KINTO Tech Blog
Security

A Day in the Life of a KTC Cloud Security Engineer

Cover Image for A Day in the Life of a KTC Cloud Security Engineer

Introduction

Hello, I'm Kuwahara from the SCoE Group at the Osaka Tech Lab in KINTO Technologies (KTC).

SCoE stands for Security Center of Excellence, a term that might not be widely recognized yet. In April 2024, KTC restructured the CCoE team into the SCoE group. To learn more about the SCoE Group, check out the article SCoE Group: Leading the Evolution of Cloud Security.

For more details about the Osaka Tech Lab, KTC's Kansai base, visit Introduction to Osaka Tech Lab.

The mission of the SCoE Group is to "implement real-time guardrail monitoring and improvement activities" across AWS, Google Cloud, and Azure environments. These activities focus on three key areas:

  • Preventing security risks
  • Continuously monitoring and analyzing security risks
  • Responding promptly when a security risk arises

In this post, I’ll provide a closer look at the work of KTC’s cloud security engineers.

A Day in the Life of a Cloud Security Engineer

To provide a clearer picture, I’d like to walk you through a typical day for a cloud security engineer (please note that due to the sensitive nature of the field, some aspects cannot be shared in detail.)

Checking alerts

The first thing we do in the morning is check whether there are any high-risk alerts. We use CSPM (Cloud Security Posture Management) and threat detection services to understand the security status of the entire cloud environment and check whether there are any alerts that require immediate action.
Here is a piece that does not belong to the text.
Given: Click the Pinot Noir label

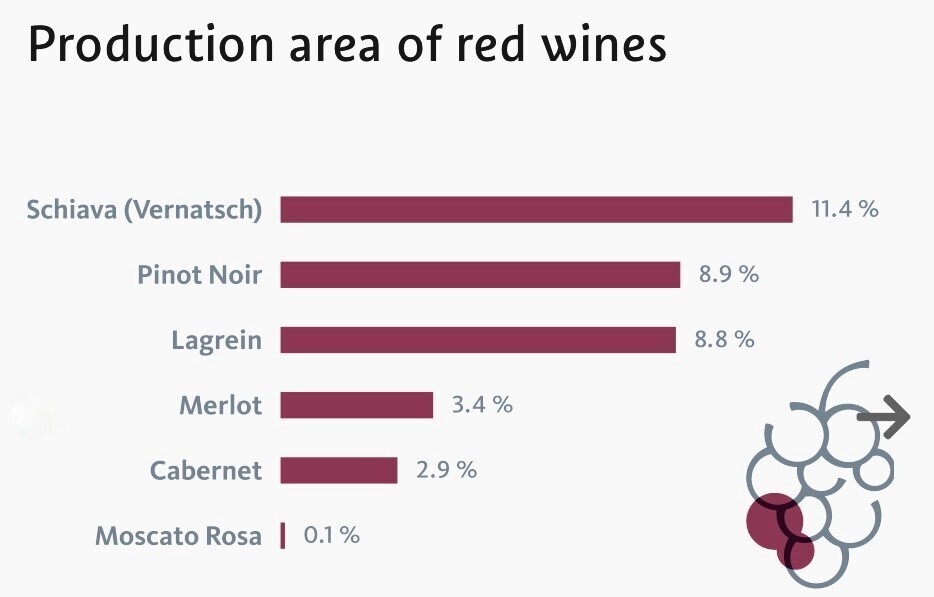Looking at the screenshot, I should (200, 275).
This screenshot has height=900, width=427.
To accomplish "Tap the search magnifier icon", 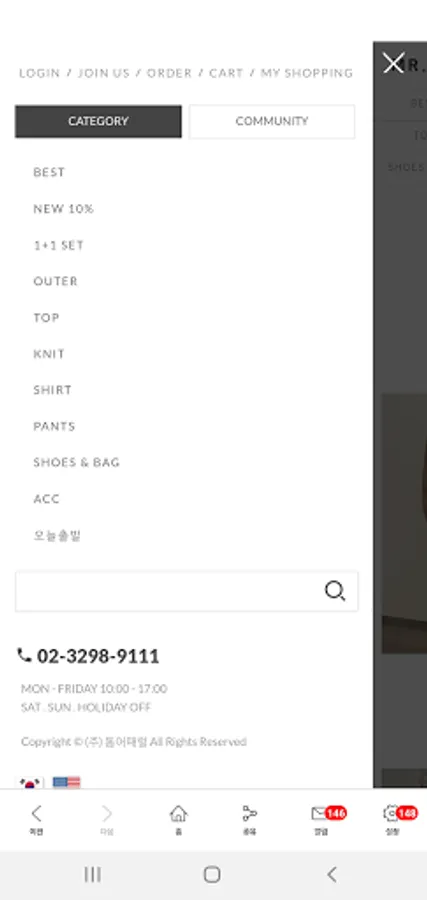I will click(x=335, y=591).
KTC uses services such as AWS Security Hub, Amazon GuardDuty, and Sysdig Secure for CSPM and threat detection services.

In checking alerts, the following are considered:

  • Alert prioritization: Alerts are classified and prioritized based on their severity and scope of impact.
  • Alert Triage: Identify the cause of an alert and take necessary action.
  • Management of false positives (”over-detection”): Security tools can sometimes produce false positives. This may cause activities that are actually not problematic to be reported as alerts. A cloud security engineer also manages these as part of alert handling.
  • Identification of operations required for work: This is related to managing false positives, but some alerts may be triggered by operations required for work. For example, this includes maintenance tasks regularly performed by the person in charge of each product. A cloud security engineer identifies these activities and responds to them appropriately.

This allows you to understand the security status of your entire cloud environment and check for any alerts that require immediate action.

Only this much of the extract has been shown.